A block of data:
Begin
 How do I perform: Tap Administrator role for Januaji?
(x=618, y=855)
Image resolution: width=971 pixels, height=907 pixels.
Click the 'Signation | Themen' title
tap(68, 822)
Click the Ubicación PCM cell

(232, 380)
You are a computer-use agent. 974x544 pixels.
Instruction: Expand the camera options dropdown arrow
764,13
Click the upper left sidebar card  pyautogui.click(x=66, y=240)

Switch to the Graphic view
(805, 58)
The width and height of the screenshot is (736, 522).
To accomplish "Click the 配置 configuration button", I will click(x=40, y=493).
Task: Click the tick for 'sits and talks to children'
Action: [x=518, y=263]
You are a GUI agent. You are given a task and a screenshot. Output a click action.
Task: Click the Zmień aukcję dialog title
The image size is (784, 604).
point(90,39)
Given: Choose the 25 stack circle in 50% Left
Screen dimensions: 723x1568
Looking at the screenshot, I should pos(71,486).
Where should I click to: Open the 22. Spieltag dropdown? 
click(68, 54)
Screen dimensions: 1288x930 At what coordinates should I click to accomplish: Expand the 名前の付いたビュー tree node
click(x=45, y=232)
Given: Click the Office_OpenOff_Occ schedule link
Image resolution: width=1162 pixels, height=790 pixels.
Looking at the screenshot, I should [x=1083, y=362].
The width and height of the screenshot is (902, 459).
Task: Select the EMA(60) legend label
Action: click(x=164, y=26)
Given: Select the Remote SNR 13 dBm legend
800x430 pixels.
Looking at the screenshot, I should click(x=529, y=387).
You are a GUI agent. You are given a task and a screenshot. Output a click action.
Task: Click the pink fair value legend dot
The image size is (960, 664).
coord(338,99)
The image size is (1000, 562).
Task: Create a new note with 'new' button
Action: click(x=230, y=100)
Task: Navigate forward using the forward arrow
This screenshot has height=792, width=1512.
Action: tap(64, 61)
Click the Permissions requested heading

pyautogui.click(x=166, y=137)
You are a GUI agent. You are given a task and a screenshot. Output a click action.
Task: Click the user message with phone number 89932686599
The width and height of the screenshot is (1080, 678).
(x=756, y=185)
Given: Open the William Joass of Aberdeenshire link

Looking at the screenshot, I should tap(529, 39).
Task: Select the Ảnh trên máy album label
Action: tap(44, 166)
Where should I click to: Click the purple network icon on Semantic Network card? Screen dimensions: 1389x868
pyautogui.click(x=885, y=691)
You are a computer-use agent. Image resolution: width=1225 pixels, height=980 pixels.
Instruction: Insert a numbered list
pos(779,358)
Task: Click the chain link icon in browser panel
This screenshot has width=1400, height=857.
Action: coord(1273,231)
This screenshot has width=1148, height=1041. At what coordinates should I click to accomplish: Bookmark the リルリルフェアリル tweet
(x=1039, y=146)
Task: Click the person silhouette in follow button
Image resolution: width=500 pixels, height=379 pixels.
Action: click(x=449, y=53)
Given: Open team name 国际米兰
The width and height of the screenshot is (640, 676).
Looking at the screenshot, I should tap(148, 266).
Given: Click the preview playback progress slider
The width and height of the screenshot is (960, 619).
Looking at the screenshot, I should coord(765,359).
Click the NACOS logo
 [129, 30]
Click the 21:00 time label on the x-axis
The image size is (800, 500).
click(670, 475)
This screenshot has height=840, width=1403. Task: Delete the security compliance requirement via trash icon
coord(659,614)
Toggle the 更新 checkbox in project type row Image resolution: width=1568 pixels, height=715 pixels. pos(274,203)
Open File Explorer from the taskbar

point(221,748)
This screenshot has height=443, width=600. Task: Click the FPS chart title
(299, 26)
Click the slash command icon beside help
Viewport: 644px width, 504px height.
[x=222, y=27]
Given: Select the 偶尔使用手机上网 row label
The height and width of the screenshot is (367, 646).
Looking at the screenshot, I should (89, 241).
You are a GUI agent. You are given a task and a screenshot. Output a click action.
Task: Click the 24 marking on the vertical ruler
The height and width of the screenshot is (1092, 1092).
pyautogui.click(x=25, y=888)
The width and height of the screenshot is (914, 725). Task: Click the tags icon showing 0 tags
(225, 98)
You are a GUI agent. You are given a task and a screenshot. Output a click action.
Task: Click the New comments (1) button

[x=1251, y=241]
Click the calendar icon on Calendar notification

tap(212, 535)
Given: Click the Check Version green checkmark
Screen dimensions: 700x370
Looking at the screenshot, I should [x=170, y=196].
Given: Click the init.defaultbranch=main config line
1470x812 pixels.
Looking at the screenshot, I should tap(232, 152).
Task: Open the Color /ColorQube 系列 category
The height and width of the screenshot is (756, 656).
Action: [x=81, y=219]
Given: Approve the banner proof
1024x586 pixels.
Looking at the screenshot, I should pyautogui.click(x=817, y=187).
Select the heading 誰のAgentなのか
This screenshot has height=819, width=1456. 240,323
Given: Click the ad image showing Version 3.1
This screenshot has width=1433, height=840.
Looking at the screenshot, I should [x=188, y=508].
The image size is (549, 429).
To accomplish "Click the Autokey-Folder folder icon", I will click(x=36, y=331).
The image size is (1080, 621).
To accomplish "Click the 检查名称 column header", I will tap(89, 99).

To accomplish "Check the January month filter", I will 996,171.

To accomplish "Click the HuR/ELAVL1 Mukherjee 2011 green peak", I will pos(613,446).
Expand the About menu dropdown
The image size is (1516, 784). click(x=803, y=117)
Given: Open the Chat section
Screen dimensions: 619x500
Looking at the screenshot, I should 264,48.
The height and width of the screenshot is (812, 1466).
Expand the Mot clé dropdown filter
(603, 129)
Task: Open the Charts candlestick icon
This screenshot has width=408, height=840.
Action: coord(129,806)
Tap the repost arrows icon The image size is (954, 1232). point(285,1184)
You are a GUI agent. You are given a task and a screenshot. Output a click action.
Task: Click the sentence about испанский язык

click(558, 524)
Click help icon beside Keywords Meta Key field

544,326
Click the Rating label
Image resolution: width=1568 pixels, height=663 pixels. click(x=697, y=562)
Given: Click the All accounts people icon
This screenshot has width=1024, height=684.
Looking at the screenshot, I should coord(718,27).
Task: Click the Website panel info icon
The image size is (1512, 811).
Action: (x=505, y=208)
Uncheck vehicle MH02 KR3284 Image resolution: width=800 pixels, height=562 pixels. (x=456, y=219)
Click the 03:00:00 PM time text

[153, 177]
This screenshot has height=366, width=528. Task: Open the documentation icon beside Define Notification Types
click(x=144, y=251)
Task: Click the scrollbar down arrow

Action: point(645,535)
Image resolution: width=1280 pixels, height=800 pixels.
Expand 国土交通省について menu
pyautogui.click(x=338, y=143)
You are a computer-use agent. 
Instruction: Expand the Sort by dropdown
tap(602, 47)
End
> **Prompt**:
Identify every line of the material that contains the string "label", and copy each of those lines. Case counts.

> **Written response**:
Task: Select the EMA(60) legend label
Task: Select the Ảnh trên máy album label
Click the 21:00 time label on the x-axis
Given: Select the 偶尔使用手机上网 row label
Click the Rating label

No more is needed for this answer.